**Written request a**.
In the entries below, copy out word for word the part that opens with the line containing "Where should I" and runs through the end of the entries, leaving out the pictures.

━━ Page extract ━━

In lieu of an abstract, here is a brief excerpt of the content:

Reviewed by:
  • The Science of Logic by Georg Wilhelm Friedrich Hegel
  • Jeff Nowers
Georg Wilhelm Friedrich Hegel. The Science of Logic. Edited and translated by George di Giovanni. The Cambridge Hegel Translations. Cambridge: Cambridge University Press, 2010. Pp. lxxiv + 790. Cloth, us$180.00. isbn 978-0-521-83255-7.

Since 1969, English-speaking scholars of Hegel’s Science of Logic have been reliant on Arthur Miller’s commendable translation. That work is now almost certainly to be superseded by George di Giovanni’s new translation, which appears in the Cambridge Hegel Translations series, a highly anticipated project that promises to render Hegel afresh for the anglophone world. [End Page 443]

The Science of Logic, often dubbed Hegel’s Greater Logic (as distinct from the so-called Lesser Logic of his tripartite Encyclopedia), is a two-volume work that was published in instalments from 1812 to 1816, when Hegel was teaching at a gymnasium in Nürnberg. As such, it appeared after the 1807 publication of his Phenomenology, though di Giovanni shows in his introduction that Hegel began composing the Logic piecemeal as early as 1801, during his Jena period when he worked in Schelling’s shadow as a Privatdozent. Hegel’s purpose in writing the Logic was to analyze the most basic and general categories of thought, moving from objective logic—which includes its own internal movement from “being” (simple immediacy and givenness) to “essence” (reflection on being)—to subjective logic, namely, the category of “concept” (thought reflecting consciously on itself). This overall movement from objective to subjective logic is Hegel’s attempt to advance a particular unity of ontology and metaphysics. What it means “to be” is thus bound up with what it means “to have being.” In other words, for Hegel, “being” is at once its own concept, namely, what he calls the Idea or the Absolute. But the Idea, according to Hegel, is also a determination; it is the “space of discovery” defined by the oscillation of “being” and “nothing” (xxxviii). One of the great contributions of the Logic, therefore, as di Giovanni points out, is the overarching claim that “becoming” constitutes “the first self-contained category, of which ‘being’ and ‘nothing’ are only abstractive moments” (xxxviii).

━━━
━━ Input records ━━

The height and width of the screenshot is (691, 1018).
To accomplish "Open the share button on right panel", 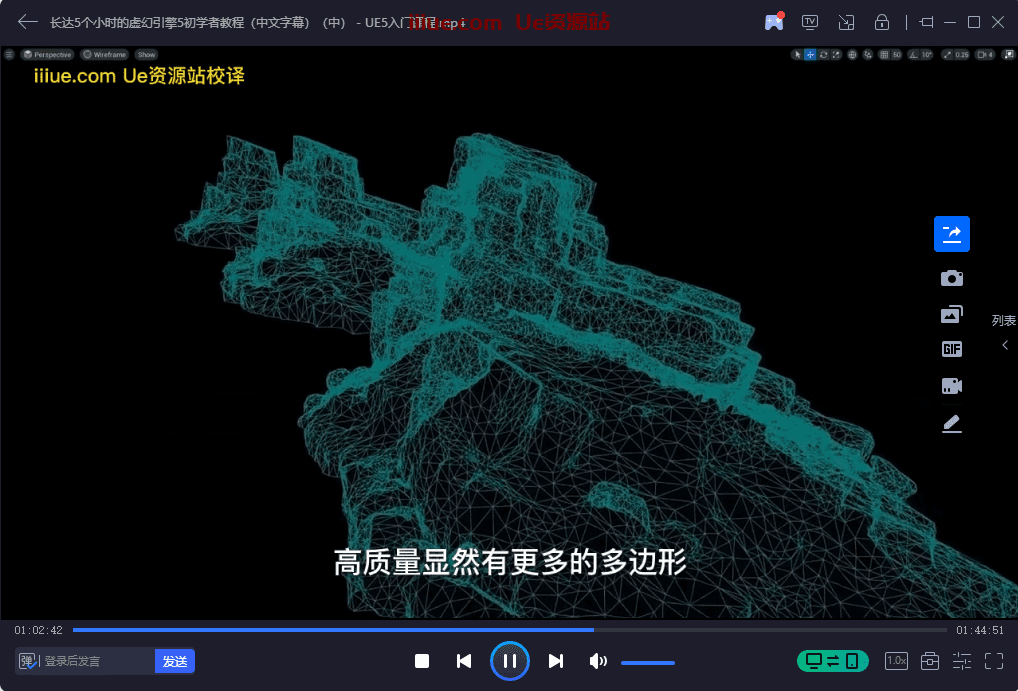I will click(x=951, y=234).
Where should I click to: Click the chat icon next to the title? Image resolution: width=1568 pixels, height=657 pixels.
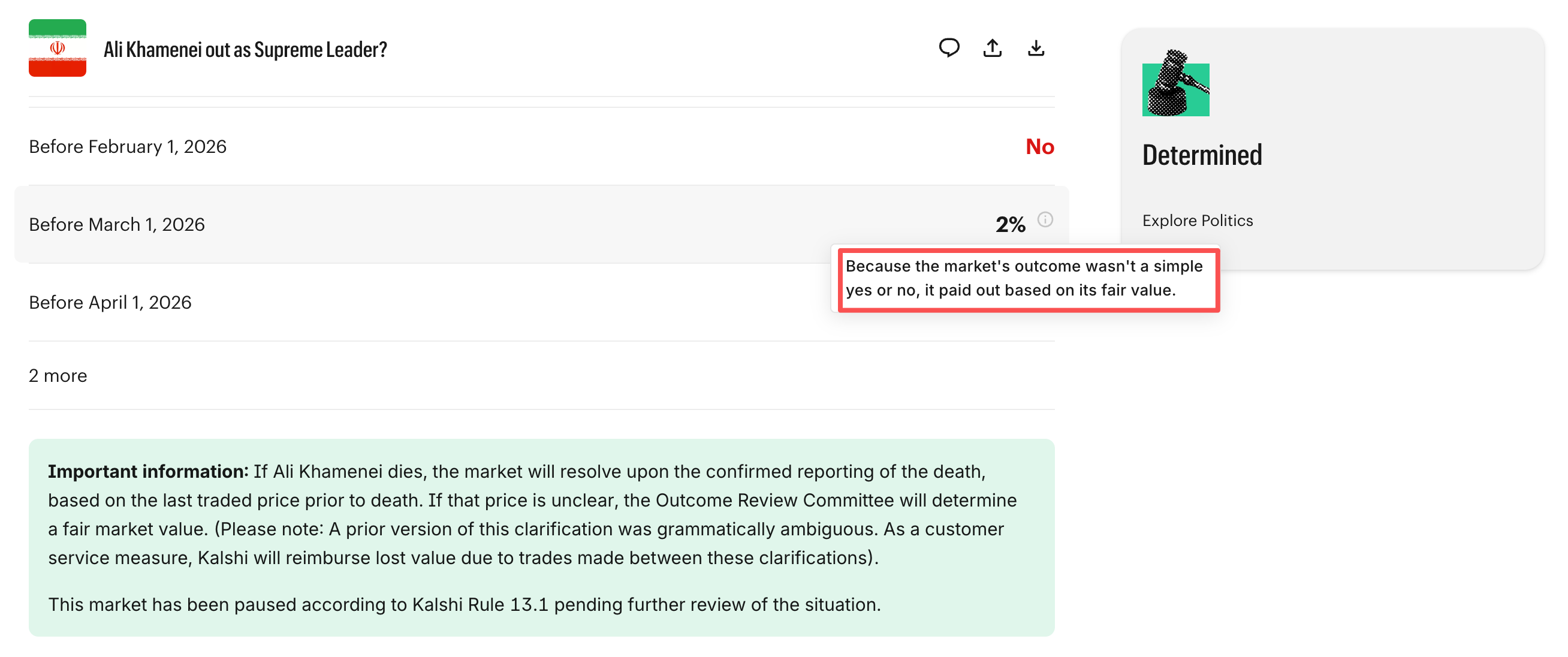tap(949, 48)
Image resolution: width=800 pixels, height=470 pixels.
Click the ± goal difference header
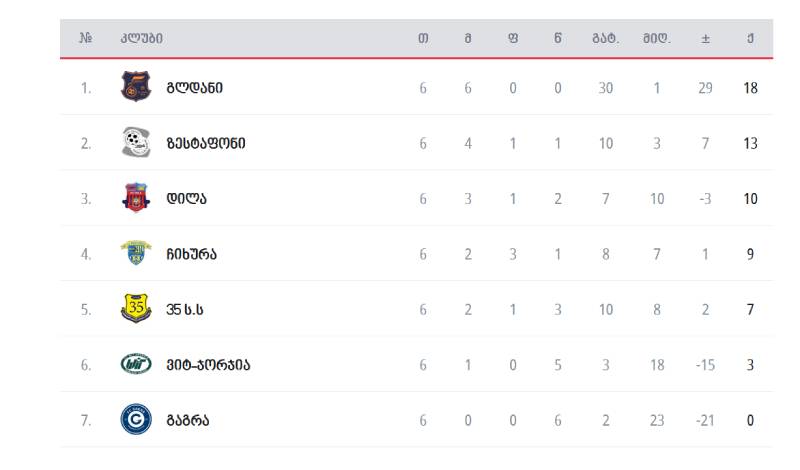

━━━

**Written request b**.
Write the next part of the review of the Hegel translation, picking up after its last sentence.

**Expected answer a**.
Where should I click to: Click the chat icon next to the title? Image resolution: width=1568 pixels, height=657 pixels.
tap(949, 48)
Image resolution: width=800 pixels, height=470 pixels.
Click the ± goal difference header

**Expected answer b**.
While Hegel’s entire oeuvre is notoriously dense and abstruse, The Science of Logic is especially onerous and stands apart as virtually impenetrable. On this score, di Giovanni’s introduction “cannot be a step-by-step guide for the neophyte” (xi); it presumes that the reader already has an acquaintance with Hegel on the basis of reliable introductory treatments, such as G.R.G. Mure’s Introduction to Hegel (Clarendon, 1940) and Stephen Houlgate’s more recent Opening of Hegel’s Logic (Purdue University Press, 2006). What di Giovanni’s introduction does accomplish is an assessment of the Logic’s own problematic nature. He understands the work “as still in line with Kant’s Transcendental Logic, though without being ‘transcendental’ in Kant’s sense” (xi). Metaphysics and ontology are, for Hegel, identical with logic. Di Giovanni readily concedes, however, that the Logic, as a historical document, is subject to variegated interpretations, and he thus attempts to trace some of the key fault lines of the interpretive debate. One such line demarcates a certain dogmatic stance, such as that taken by John McTaggart of the early twentieth century, who reads the Logic as a work of logic, as a philosophy of categories that is entirely the product of reason. Accordingly, for McTaggart, the Logic’s method is not internal to the Logic itself, such that it is the exclusive content of the Idea (as Hegel would assert); method is rather what has its own prior content, whose “application” has made possible the Logic in the first place. Another line of interpretation is what di Giovanni identifies with claims that truth is worked out in story-telling. But it must be remembered, as he rightly notes, that truth is much more for Hegel than the product of human narratival constructs; it is rather “nature” (mechanistic causation and repetition—what Hegel called “the Idea in the form of otherness”) attaining self-comprehension. Whether one follows McTaggart or the storytelling approach or some...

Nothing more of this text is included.